Adblock Plus is celebrating, but publishers are scratching their heads, after German courts ruled blocking online advertisements is legal. All claims brought by German media cornerstone Spiegel Online against Eyeo GmbH, creators of Adblock Plus, were late last week dismissed by a court in Hamburg, Germany. Seven media houses …
I would like to add to your advice the suggestion to use a frequently updated hosts file. Between modifying the security settings of your browser to a level of paranoia that thwarts third party participants cold in their tracks, the use of plug ins like Ghosterie & NoScript to shield against the unknown sources, & a hosts file to give TheFinger to those known sources of shite, you should be able to surf in safety.
Cheers & have a safe day.
My browser talks on behalf of me to a server talking on behalf of a company or other person. If loading a web page was a literal discussion between me and a company, it would go something like this:
Me: "Hi, I would like to request <x> information from you."
Company: "Okay. But first, can I interest you in some special offers from our affiliates?"
Me: "No thanks; I'm just interested in <x> today."
Company: "Okay, here is <x> information."

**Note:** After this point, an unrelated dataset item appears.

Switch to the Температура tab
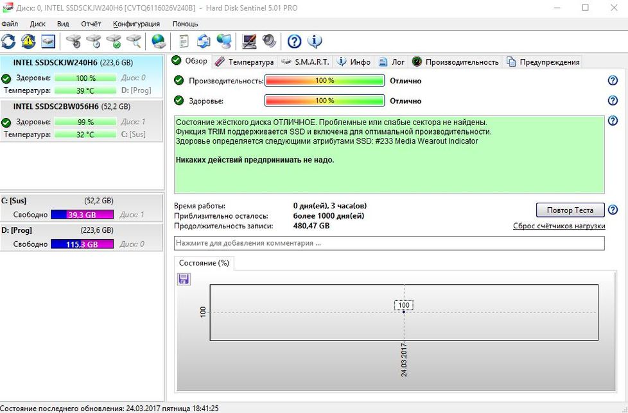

Ruling that Ad blocking should be illegal would be as absurd as ruling that saying "No thanks" in the above conversation should be illegal. And if it ever becomes law, it will be one law that I will never adhere to.
Because that would subvert seller's discretion. Vendors shouldn't be required to sell anything. If the seller attaches conditions, it's up to the buyer whether to take them or not.
What will you do when you need new drivers, but the manufacturer's website throws up an ad wall?
The 'seller' isn't required to accept the 'buyer's' conditions. Websites can tell if you're using an ad-blocker and they are free to refuse to deliver content, if they want to. Nowadays, some websites show a polite notice saying that they can tell that you're using an ad-blocker and ask you to consider whitelisting their site.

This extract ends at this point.